= Exercise =
Begin at the line containing "This screenshot has width=1280, height=800." and give again every line to the end of the records, exactly, without the pictures.

= Dataset records =
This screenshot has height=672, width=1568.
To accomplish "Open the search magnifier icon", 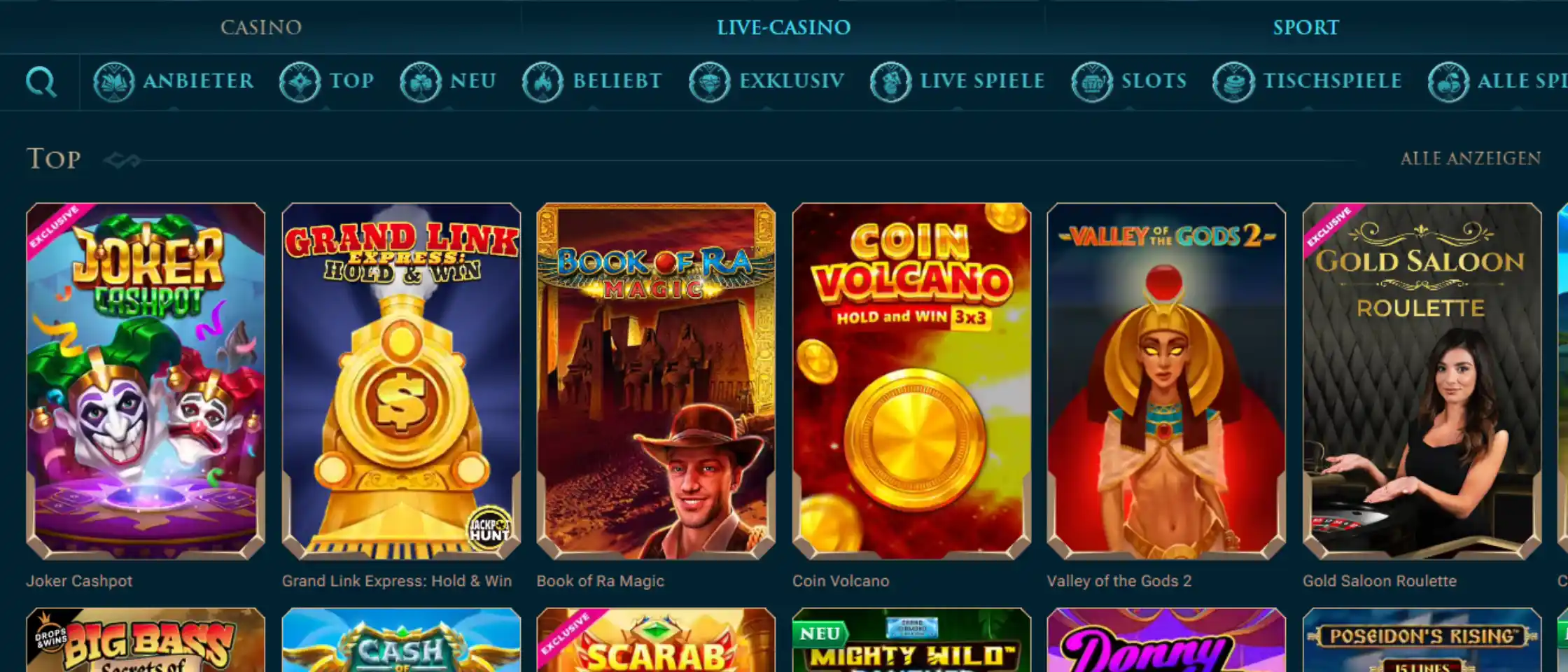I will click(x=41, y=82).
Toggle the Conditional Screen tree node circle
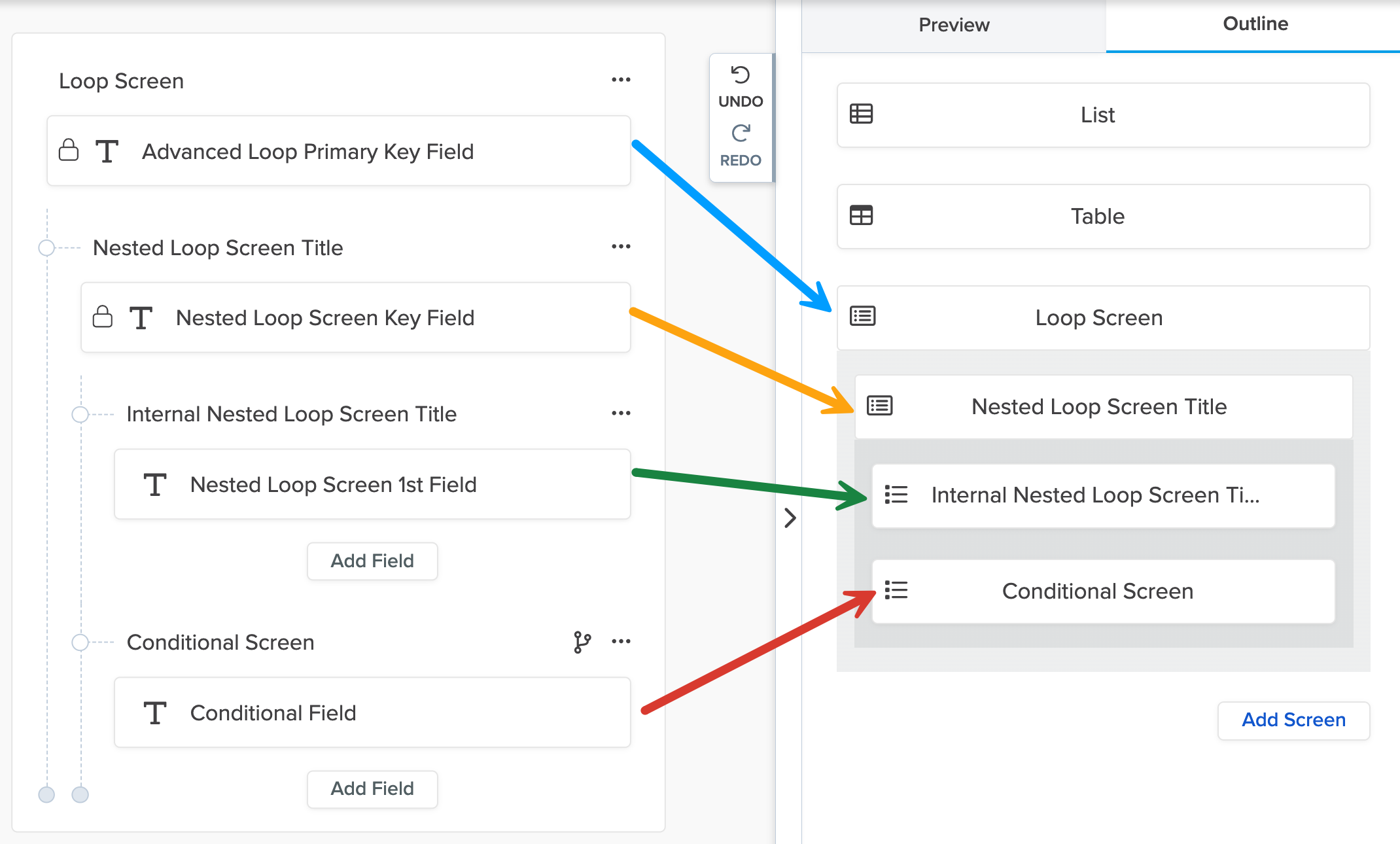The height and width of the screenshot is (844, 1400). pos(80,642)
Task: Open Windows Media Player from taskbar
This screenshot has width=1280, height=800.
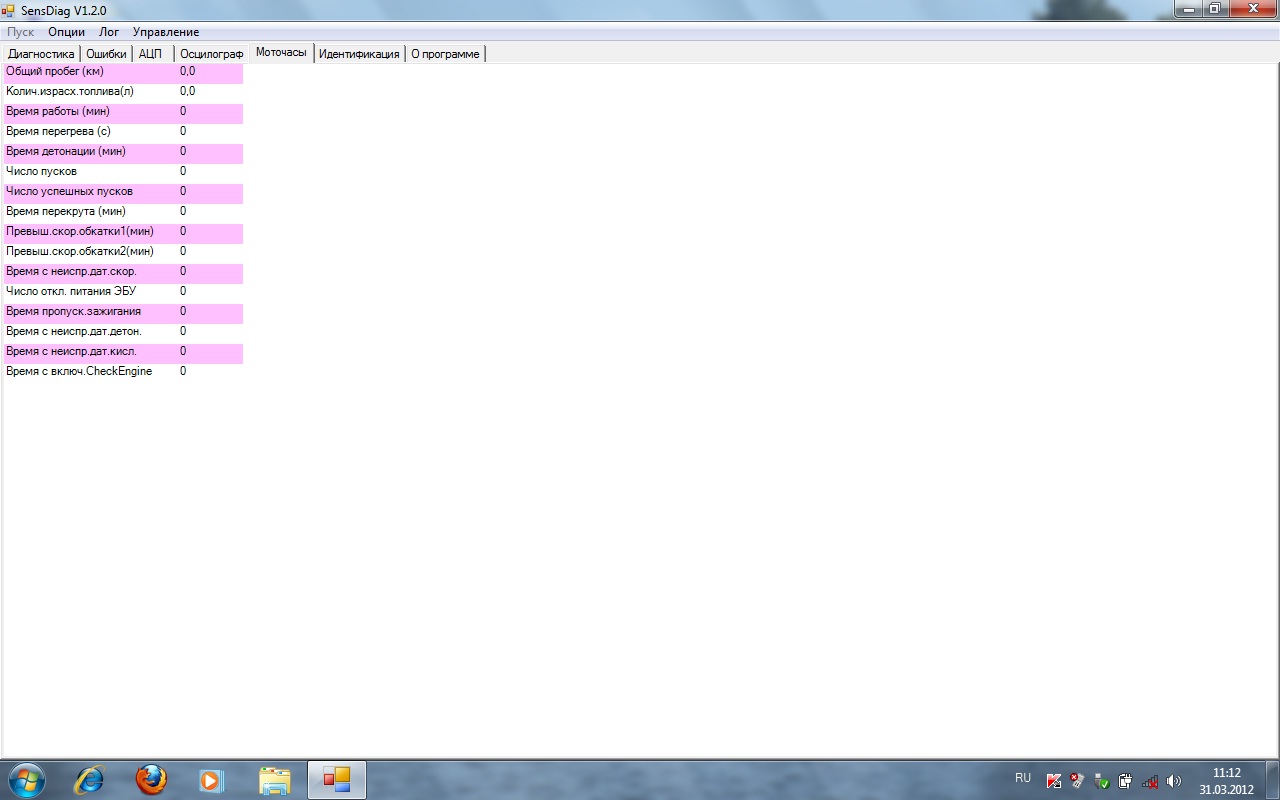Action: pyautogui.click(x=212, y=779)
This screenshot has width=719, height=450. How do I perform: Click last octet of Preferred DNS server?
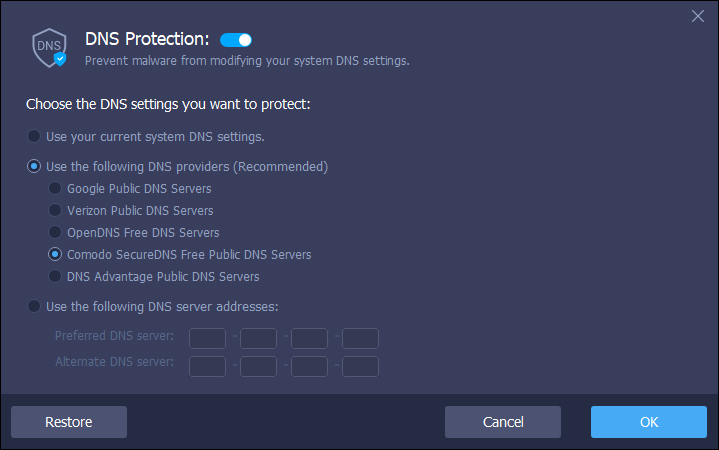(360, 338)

= Result =
This screenshot has width=1280, height=800.
Action: pyautogui.click(x=212, y=779)
This screenshot has width=719, height=450. How do I perform: Click last octet of Preferred DNS server?
(360, 338)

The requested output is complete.